● Document passage:
>>>>

Source Control Suggestions?

What source control systems are people using with Rhythmyx? (CVS, SVN, etc.) Does anyone have any advice on what does or does not work well?
Thanks.

The most important suggestion, of course, is that you use Source Control. I recommend exporting all of your Content Types and Templates as XML files. Put these files in your source control tree, along with any other scripts, configuration files, html, JSP, etc.

We’ve had good luck with Subversion, both for developing Java components that will be used with Rhythmyx and for Rhythmyx components as described above.

In the “old days” we used Visual Source Safe. I wouldn’t wish that on my worst enemy.

We’ve also done a couple of projects that used CVS, and found it cumbersome. Given that Subversion seems to be supplanting CVS (it was written as a “CVS replacement”, after all) for projects around the net, I think you’re far better of using Subversion than CVS.

Dave

Dave,
thanks for the tips.
We are leaning toward subversion at the moment, so I am glad to hear it is working well for you.

Is there some automated way that your are keeping the RX tree and your Subversion DB synchronized? I am a total noob in this department and it seems like I would be saving everything twice from the workbench. Is this what you are doing or am I way off?

I don’t know why you say “saving twice”, but I do think it’s rather tedious to have to track all of your changes by hand. Unfortunately, that’s the only way right now.

<<<<

● Dataset entries:
>>>>

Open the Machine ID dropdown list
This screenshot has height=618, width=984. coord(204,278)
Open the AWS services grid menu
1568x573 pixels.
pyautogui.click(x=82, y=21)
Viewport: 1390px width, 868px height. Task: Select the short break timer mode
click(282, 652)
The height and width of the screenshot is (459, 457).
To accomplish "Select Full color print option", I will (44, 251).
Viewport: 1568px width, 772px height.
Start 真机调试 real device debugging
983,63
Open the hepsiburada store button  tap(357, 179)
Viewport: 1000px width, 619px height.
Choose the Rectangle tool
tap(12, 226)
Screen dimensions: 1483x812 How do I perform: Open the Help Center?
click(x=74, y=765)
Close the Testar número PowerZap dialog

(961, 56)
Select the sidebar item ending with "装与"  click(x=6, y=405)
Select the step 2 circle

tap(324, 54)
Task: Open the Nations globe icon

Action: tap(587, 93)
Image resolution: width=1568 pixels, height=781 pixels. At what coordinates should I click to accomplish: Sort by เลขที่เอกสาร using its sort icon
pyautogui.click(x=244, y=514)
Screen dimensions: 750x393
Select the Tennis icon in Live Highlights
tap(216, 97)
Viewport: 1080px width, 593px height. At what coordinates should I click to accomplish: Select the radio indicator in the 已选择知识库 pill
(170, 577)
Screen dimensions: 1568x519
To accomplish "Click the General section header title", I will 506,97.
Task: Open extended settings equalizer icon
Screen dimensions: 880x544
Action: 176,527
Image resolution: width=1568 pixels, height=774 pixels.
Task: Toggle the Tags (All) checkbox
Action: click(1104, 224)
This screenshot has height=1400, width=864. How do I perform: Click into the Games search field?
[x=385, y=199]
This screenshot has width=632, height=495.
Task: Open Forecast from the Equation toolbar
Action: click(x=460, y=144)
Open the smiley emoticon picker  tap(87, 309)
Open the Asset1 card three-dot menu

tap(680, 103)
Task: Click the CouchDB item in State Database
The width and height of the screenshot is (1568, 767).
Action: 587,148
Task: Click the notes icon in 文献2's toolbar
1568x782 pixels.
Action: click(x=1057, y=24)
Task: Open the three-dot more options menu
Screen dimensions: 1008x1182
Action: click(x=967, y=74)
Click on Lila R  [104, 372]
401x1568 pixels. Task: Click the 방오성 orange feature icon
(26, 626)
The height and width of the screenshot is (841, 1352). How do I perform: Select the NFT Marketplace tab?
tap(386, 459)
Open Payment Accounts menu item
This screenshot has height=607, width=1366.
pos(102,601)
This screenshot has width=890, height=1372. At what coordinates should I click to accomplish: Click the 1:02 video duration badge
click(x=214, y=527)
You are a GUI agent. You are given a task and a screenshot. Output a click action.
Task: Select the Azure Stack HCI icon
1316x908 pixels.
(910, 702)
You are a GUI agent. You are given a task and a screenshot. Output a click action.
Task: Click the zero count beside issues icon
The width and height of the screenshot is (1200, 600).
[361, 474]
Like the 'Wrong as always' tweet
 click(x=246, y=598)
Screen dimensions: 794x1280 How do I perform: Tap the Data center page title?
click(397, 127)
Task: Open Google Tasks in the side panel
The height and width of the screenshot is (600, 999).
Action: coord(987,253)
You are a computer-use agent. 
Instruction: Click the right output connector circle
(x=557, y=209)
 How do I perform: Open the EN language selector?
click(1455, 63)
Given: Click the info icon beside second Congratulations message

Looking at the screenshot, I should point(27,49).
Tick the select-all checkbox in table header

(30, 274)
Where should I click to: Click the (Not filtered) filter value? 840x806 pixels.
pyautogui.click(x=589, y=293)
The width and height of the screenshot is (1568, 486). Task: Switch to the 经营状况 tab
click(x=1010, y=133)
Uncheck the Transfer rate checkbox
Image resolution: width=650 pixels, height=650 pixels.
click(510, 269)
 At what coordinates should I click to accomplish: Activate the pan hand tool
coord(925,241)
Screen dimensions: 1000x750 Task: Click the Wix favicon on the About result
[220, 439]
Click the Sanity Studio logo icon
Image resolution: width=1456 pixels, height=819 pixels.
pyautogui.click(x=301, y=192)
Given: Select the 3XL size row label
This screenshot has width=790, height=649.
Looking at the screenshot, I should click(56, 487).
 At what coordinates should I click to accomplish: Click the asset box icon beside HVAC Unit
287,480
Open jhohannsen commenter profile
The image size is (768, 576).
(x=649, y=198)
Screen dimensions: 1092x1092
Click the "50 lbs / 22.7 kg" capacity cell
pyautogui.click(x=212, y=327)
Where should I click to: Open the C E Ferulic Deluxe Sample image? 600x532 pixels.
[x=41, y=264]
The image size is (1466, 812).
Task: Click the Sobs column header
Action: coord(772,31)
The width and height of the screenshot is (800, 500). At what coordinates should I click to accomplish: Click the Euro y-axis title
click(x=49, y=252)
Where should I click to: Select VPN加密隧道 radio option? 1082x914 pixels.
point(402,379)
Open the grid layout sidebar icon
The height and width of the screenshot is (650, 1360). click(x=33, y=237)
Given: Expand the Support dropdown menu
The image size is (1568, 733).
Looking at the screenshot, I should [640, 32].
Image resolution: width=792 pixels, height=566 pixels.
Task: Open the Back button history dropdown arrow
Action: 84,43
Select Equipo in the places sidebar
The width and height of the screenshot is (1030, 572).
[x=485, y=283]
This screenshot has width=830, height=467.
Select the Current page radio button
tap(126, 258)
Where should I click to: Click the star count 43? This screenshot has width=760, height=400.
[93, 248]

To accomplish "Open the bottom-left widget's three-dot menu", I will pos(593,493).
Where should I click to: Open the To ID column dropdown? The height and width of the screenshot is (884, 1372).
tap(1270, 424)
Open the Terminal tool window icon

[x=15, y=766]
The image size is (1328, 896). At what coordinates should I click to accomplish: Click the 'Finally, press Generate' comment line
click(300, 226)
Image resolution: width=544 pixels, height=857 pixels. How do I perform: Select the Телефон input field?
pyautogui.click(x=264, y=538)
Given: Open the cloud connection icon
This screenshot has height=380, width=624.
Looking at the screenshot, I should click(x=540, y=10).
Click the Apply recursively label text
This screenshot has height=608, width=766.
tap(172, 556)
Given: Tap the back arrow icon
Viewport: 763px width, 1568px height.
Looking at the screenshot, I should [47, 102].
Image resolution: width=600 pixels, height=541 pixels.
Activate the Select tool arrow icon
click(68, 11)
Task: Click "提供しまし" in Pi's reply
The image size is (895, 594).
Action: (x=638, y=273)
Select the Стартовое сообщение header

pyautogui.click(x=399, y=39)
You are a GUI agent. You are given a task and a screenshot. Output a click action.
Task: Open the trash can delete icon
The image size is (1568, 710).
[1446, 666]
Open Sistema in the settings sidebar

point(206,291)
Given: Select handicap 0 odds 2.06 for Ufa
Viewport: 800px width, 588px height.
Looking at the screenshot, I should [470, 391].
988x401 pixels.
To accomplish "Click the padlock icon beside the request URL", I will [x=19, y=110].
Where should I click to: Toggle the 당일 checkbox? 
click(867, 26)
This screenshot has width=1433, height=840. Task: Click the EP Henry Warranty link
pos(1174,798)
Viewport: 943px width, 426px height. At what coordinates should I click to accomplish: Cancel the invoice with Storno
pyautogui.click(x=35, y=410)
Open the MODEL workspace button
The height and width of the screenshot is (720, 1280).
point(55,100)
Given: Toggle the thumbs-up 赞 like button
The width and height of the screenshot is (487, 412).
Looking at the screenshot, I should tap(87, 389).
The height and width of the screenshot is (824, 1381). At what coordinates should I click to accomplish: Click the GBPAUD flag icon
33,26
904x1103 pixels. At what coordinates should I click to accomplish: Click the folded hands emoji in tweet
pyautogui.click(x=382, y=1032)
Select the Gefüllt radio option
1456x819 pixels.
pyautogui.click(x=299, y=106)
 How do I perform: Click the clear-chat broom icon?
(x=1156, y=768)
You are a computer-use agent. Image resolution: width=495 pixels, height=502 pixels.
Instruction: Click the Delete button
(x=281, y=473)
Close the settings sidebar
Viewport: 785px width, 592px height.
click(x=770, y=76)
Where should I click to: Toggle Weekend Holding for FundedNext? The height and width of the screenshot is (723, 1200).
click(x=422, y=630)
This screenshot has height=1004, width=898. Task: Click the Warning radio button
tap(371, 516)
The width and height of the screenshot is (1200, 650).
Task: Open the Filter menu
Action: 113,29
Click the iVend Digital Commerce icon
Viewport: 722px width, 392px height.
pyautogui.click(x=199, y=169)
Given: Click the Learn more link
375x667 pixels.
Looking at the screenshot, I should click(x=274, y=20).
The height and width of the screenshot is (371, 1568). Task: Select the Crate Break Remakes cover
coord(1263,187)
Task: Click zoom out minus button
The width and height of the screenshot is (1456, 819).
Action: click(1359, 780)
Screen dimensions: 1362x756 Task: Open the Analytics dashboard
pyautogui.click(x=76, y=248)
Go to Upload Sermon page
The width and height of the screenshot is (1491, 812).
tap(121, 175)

<<<<

● Requests:
a – In the source control thread, what format does Dave recommend exporting Content Types and Templates to?
b – List every kind of file Dave says to put in the source control tree in the source control thread.
c – Write the next part of the source control thread, picking up after its final sentence.

● Results:
a – XML files

b –
- Content Types and Templates exported as XML files
- scripts
- configuration files
- html
- JSP

c –
Dave

Sorry, I meant that I assume the only way to save changes to SVN is to (1) save whatever changes you make in the workbench and then (2) save/commit the updated files in the RX folder to subversion. Is this what you mean by “by hand”?

Yes, that’s what I meant. Depending on how you count there may be 3 or more steps in the process. The first step is always to remember what components you’ve changed and need to update in SVN.

Dave

Dave,
I am setting up Subversion now and I am having a bit of trouble.
I have SVN set up on a Win2003 server with Apache 2.0. It seems like the easiest way to keep track of everything is to create an empty repository (on the SVN server)and then check it out to the network share of the RX tree (on our development server). Then I started adding folders using TortoiseSVN and committing them (from my WinXP PC). This seems to be rather slow and unreliable and I have ended up with ostructed files and mysterious locks that keep me from fixing problems.

Can you give me a more detailed description of your set up and process?

Thanks

I don’t think it’s a good idea to use the Rhythmyx tree as your “sandbox”.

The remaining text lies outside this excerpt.